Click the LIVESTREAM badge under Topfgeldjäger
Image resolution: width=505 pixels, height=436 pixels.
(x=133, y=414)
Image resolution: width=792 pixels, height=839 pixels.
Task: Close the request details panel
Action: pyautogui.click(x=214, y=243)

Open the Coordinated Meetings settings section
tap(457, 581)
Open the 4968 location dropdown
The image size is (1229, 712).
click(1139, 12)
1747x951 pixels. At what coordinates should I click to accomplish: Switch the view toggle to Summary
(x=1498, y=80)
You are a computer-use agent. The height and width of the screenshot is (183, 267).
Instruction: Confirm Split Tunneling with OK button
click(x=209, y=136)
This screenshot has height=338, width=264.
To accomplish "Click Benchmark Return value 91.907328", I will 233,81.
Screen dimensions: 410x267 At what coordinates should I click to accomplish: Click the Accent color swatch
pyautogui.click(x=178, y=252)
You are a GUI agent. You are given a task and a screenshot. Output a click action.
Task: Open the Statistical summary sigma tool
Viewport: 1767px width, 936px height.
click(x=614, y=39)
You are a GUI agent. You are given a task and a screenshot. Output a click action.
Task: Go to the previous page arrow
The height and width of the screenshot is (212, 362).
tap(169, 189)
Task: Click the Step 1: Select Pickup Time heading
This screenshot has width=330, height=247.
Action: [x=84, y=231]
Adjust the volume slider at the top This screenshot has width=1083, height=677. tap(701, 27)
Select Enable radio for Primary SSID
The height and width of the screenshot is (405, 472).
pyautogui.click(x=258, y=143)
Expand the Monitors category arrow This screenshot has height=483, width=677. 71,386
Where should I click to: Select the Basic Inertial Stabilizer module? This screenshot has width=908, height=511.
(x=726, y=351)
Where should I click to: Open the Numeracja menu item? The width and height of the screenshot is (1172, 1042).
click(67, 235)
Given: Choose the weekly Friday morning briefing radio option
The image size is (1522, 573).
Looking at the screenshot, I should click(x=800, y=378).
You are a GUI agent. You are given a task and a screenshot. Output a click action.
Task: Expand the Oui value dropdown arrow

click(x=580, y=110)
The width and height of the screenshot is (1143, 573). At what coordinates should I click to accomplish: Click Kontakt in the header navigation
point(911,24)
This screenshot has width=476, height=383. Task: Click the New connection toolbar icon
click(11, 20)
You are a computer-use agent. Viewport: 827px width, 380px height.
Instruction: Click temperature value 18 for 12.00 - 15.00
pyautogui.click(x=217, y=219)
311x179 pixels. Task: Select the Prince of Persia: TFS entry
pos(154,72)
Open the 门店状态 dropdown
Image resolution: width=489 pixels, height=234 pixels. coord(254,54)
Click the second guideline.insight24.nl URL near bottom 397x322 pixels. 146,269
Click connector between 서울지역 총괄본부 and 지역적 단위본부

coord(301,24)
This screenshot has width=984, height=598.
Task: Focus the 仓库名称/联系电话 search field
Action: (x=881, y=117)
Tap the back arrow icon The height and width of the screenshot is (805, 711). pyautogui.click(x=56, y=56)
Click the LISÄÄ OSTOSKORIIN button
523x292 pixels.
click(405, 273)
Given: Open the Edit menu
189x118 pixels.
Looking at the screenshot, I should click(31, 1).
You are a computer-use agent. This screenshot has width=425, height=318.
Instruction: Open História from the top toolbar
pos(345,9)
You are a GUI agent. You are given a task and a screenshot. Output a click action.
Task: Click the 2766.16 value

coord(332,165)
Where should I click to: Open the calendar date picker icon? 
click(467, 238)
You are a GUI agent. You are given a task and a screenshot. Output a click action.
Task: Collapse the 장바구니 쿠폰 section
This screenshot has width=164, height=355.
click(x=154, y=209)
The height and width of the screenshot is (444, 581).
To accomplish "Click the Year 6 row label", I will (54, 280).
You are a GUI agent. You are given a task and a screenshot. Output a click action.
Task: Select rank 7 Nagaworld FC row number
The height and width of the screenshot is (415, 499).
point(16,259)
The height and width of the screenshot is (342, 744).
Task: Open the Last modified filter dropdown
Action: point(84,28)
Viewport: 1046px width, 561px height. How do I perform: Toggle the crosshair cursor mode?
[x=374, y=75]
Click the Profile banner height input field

○ ○ ○

Print all the data above word for word.

Click the LIVESTREAM badge under Topfgeldjäger
Image resolution: width=505 pixels, height=436 pixels.
(x=133, y=414)
Image resolution: width=792 pixels, height=839 pixels.
Task: Close the request details panel
Action: pyautogui.click(x=214, y=243)

Open the Coordinated Meetings settings section
tap(457, 581)
Open the 4968 location dropdown
The image size is (1229, 712).
click(1139, 12)
1747x951 pixels. At what coordinates should I click to accomplish: Switch the view toggle to Summary
(x=1498, y=80)
You are a computer-use agent. The height and width of the screenshot is (183, 267).
Instruction: Confirm Split Tunneling with OK button
click(x=209, y=136)
This screenshot has height=338, width=264.
To accomplish "Click Benchmark Return value 91.907328", I will 233,81.
Screen dimensions: 410x267 At what coordinates should I click to accomplish: Click the Accent color swatch
pyautogui.click(x=178, y=252)
You are a GUI agent. You are given a task and a screenshot. Output a click action.
Task: Open the Statistical summary sigma tool
Viewport: 1767px width, 936px height.
click(x=614, y=39)
You are a GUI agent. You are given a task and a screenshot. Output a click action.
Task: Go to the previous page arrow
The height and width of the screenshot is (212, 362).
tap(169, 189)
Task: Click the Step 1: Select Pickup Time heading
This screenshot has width=330, height=247.
Action: [x=84, y=231]
Adjust the volume slider at the top This screenshot has width=1083, height=677. tap(701, 27)
Select Enable radio for Primary SSID
The height and width of the screenshot is (405, 472).
pyautogui.click(x=258, y=143)
Expand the Monitors category arrow This screenshot has height=483, width=677. 71,386
Where should I click to: Select the Basic Inertial Stabilizer module? This screenshot has width=908, height=511.
(x=726, y=351)
Where should I click to: Open the Numeracja menu item? The width and height of the screenshot is (1172, 1042).
click(67, 235)
Given: Choose the weekly Friday morning briefing radio option
The image size is (1522, 573).
Looking at the screenshot, I should click(x=800, y=378).
You are a GUI agent. You are given a task and a screenshot. Output a click action.
Task: Expand the Oui value dropdown arrow

click(x=580, y=110)
The width and height of the screenshot is (1143, 573). At what coordinates should I click to accomplish: Click Kontakt in the header navigation
point(911,24)
This screenshot has width=476, height=383. Task: Click the New connection toolbar icon
click(11, 20)
You are a computer-use agent. Viewport: 827px width, 380px height.
Instruction: Click temperature value 18 for 12.00 - 15.00
pyautogui.click(x=217, y=219)
311x179 pixels. Task: Select the Prince of Persia: TFS entry
pos(154,72)
Open the 门店状态 dropdown
Image resolution: width=489 pixels, height=234 pixels. coord(254,54)
Click the second guideline.insight24.nl URL near bottom 397x322 pixels. 146,269
Click connector between 서울지역 총괄본부 and 지역적 단위본부

coord(301,24)
This screenshot has width=984, height=598.
Task: Focus the 仓库名称/联系电话 search field
Action: (x=881, y=117)
Tap the back arrow icon The height and width of the screenshot is (805, 711). pyautogui.click(x=56, y=56)
Click the LISÄÄ OSTOSKORIIN button
523x292 pixels.
click(405, 273)
Given: Open the Edit menu
189x118 pixels.
Looking at the screenshot, I should click(31, 1).
You are a computer-use agent. This screenshot has width=425, height=318.
Instruction: Open História from the top toolbar
pos(345,9)
You are a GUI agent. You are given a task and a screenshot. Output a click action.
Task: Click the 2766.16 value

coord(332,165)
Where should I click to: Open the calendar date picker icon? 
click(467, 238)
You are a GUI agent. You are given a task and a screenshot. Output a click action.
Task: Collapse the 장바구니 쿠폰 section
This screenshot has width=164, height=355.
click(x=154, y=209)
The height and width of the screenshot is (444, 581).
To accomplish "Click the Year 6 row label", I will (54, 280).
You are a GUI agent. You are given a task and a screenshot. Output a click action.
Task: Select rank 7 Nagaworld FC row number
The height and width of the screenshot is (415, 499).
point(16,259)
The height and width of the screenshot is (342, 744).
Task: Open the Last modified filter dropdown
Action: point(84,28)
Viewport: 1046px width, 561px height. How do I perform: Toggle the crosshair cursor mode?
[x=374, y=75]
Click the Profile banner height input field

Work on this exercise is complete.